Stored records
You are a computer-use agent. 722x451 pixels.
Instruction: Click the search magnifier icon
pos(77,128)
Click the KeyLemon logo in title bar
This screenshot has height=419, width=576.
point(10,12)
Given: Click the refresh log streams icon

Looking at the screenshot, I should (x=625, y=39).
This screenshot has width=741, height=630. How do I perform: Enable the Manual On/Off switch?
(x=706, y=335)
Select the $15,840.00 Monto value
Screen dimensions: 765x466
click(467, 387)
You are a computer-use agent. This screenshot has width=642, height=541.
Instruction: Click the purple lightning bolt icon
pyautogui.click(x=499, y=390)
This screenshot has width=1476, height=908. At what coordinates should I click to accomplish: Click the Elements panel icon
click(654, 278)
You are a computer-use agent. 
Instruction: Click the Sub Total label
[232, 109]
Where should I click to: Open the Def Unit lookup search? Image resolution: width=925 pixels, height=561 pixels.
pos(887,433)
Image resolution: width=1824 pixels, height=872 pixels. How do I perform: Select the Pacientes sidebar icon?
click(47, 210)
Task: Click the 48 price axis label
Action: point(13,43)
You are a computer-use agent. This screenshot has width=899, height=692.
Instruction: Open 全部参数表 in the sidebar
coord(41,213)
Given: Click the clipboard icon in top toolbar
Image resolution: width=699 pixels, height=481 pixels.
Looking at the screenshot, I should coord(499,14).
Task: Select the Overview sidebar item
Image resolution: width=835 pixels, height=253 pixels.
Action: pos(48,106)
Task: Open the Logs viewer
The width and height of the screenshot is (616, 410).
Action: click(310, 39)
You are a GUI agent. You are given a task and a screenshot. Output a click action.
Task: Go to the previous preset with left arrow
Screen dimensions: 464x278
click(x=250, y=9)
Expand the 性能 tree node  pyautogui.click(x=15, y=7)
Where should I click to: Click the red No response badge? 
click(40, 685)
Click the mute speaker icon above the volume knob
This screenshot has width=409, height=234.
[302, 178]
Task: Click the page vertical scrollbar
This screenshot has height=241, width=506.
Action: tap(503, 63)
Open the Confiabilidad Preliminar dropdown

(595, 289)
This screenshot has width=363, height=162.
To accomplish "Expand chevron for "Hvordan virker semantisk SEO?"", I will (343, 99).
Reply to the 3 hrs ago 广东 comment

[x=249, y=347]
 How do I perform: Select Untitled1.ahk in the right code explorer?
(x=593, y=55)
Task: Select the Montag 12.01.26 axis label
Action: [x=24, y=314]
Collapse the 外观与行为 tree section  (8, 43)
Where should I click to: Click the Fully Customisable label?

**Exercise prompt**
Each line of the records above that contains the word "agent" should be counted; give the resulting number without further words.

**Result**
5